誇りにかけて
《宮殿》の外壁には穴が空いていた。ガリアンの放った《太陽の槍》の数発が門扉どころか建物の一部を溶解させている。
「いやァこの外壁
ガリアンは思考する。ファティヒが興味深そうに鑑定しているその外壁の穴から侵入を試みるべきだろうか。何せ正面扉には鍵がかかっていたが、おそらくその鍵は持っていた門兵ごと消し去ってしまっている。
「この一発だけ地面の溶解がここで止まっている……ガリアン、あれを止められたのか?」
「ああ、鎧は多少溶けてたけど止められた」
どよめきというには静かな動揺が一行に走る。これまでの旅で《太陽の槍》を避けた敵は数多いが、真っ向から止めた者はなかった。
今にして思えばあれは王の寝所を守るために体で止めたのだろう。守るものを背に負いながらガリアンと渡り合う。『王の寝所を守る唯一の兵』という言葉に偽りなしの兵だった。
「そんな強者に無策で挑んだのか——ファティヒの援護がなければ致命傷を負っていたのはガリアンだろう」
「……」
「いかに治るとはいえ、こんな遠方で仲間も少ない!加護も弱まっているのだろう!!」
墓穴である。飛び出すようにして問い詰めるサティアを前に、ガリアンは先ほどまでの狂乱を思い沈黙した。

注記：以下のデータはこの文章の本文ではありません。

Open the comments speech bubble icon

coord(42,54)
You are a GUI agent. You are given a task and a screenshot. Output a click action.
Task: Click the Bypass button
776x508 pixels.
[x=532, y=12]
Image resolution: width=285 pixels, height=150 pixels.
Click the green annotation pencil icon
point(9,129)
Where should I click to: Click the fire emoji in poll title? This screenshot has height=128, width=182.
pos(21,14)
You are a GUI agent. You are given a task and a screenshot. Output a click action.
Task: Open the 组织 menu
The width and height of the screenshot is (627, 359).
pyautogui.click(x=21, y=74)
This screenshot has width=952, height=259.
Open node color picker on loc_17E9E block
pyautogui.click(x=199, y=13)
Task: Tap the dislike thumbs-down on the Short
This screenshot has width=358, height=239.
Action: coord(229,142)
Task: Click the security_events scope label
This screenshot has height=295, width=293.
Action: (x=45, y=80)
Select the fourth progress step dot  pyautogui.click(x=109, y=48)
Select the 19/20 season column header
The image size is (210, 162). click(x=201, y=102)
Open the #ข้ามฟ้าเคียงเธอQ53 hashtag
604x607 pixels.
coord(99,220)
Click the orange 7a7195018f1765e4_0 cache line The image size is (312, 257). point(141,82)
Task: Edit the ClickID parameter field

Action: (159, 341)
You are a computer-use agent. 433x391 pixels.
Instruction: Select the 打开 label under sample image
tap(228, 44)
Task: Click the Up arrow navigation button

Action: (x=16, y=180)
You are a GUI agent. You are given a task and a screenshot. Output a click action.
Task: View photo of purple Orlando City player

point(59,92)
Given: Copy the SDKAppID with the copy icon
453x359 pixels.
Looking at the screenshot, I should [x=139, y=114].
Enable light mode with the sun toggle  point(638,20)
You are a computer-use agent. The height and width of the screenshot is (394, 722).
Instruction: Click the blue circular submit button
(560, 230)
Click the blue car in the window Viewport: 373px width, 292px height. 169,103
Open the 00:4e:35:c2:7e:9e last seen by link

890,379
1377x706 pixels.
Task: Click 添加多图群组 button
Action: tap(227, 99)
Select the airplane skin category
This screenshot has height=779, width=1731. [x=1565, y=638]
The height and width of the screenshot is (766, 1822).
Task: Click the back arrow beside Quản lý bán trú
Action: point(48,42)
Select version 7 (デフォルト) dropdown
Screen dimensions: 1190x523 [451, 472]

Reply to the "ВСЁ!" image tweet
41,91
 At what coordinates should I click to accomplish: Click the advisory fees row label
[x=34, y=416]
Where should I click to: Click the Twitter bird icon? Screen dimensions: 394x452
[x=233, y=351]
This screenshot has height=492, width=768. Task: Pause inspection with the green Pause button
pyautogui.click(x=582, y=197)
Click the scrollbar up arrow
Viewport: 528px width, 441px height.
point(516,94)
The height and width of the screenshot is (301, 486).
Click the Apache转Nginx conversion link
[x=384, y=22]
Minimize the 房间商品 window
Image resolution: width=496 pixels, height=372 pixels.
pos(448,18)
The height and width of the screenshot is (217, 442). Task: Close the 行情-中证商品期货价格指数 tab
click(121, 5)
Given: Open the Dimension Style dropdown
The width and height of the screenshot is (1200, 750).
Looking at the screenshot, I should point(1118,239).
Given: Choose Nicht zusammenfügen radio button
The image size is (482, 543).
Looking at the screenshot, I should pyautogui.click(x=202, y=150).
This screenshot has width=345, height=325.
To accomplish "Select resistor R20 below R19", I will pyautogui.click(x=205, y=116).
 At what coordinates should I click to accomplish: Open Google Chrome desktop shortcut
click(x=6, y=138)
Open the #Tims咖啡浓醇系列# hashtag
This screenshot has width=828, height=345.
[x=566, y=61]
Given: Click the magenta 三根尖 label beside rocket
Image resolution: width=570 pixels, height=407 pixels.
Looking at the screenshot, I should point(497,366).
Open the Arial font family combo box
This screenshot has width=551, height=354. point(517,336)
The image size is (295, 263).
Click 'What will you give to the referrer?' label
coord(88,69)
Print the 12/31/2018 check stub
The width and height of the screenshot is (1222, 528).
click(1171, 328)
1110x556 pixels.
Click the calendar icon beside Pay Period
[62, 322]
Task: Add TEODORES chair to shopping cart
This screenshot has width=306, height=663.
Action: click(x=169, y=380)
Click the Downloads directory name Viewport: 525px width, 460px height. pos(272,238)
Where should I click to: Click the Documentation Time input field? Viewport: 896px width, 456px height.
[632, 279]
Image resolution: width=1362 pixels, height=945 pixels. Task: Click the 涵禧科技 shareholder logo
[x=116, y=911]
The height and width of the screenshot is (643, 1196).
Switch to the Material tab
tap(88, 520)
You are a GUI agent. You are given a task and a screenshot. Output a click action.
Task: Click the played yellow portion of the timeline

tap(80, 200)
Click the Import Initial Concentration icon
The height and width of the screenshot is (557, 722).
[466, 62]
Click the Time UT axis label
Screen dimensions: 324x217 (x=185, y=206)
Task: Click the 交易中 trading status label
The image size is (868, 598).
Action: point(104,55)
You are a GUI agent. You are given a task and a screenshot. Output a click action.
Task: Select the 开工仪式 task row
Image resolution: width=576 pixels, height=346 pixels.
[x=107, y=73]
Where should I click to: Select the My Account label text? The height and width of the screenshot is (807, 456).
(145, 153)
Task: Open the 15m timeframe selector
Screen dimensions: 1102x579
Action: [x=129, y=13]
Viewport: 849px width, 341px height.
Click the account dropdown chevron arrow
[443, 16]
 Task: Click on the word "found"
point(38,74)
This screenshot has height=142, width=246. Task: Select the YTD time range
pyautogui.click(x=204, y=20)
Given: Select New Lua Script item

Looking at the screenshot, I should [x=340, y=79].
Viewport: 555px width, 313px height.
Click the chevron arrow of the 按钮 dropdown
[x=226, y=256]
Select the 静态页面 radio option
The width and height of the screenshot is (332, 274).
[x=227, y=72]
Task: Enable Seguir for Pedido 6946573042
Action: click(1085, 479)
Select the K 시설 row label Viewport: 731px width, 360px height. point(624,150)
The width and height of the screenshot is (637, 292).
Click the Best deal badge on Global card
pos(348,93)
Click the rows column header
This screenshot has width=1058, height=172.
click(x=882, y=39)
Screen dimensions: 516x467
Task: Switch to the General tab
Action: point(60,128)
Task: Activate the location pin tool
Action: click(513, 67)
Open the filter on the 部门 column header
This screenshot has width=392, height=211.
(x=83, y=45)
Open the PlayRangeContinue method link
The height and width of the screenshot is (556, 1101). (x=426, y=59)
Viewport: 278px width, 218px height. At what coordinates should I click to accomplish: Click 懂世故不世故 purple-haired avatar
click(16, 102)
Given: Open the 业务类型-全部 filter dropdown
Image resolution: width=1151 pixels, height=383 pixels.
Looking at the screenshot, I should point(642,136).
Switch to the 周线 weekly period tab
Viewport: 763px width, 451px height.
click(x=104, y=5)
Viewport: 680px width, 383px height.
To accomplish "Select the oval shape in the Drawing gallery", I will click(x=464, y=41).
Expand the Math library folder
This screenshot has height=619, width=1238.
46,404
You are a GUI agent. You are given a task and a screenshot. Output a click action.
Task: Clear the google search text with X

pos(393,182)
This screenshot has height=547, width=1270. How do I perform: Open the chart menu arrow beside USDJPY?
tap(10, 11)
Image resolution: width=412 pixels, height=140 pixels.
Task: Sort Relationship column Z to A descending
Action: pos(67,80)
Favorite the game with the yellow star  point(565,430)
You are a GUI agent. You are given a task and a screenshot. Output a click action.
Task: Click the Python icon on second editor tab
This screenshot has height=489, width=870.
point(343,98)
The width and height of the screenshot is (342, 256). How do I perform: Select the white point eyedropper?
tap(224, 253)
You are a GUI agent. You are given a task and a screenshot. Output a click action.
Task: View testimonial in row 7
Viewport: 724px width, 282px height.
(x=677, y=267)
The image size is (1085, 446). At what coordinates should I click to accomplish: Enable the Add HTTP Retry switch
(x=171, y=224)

それを見てニヒルに笑みを浮かべたファティヒが割って入る。
「まァ、落ち着いてくださいよ騎士殿。若様だって反省してますよ、ねェ?」
「うるさい、黙ってろ守銭奴め。
「おお怖い。おっかないですなァ」
胸倉を掴み上げるサティア。ファティヒの目が冷酷な光を帯びる。
「敵の城の真ん前でのんびり痴話喧嘩か?状況が分かってないならお前こそ黙っていろ——苛立ってるのが自分だけだとでも?」
静かな呟き。ガリアンに聞かせるつもりのない、密かで陰鬱としたその響きにサティアも剣気を滲ませる。
「おい、やめろ」
剣呑なその空気は、ガリアンが二人を無理矢理引き離すことで霧散する。
「いやァ、助かりましたよ若様。危うく斬られるかと」
「チッ」
「失礼しました。しかし、私の言うことも一理ありましょう?」
「……その通りだ。非礼を詫びよう」
「いえいえェ、わたしも礼を欠いておりました——ま、とにかくこんな霧の濃い場所で何日もいれば流石に鍛え上げた精兵でも正気を保てなくなる。ここは拙速と巧遅なら前者の場面。若様もただの馬鹿猪ではありませんなァ」
さりとて二人も歴戦の猛者。敵地にあって仲違いは死を招くと知っている。内心はともあれチームワークの大切さなど説くまでもない。
「……なあ、お前ら」
「無理だ」
「今更ですなァ」
「……まだ何も言ってねえよ」
「言わなくとも分かる。帰れと言うのだろう」
「何とかの一つ覚えってやつですなァ」
混ぜ返すように笑う二人。サティアもファティヒも何を言われるのかは十分わかっていた。その真意も。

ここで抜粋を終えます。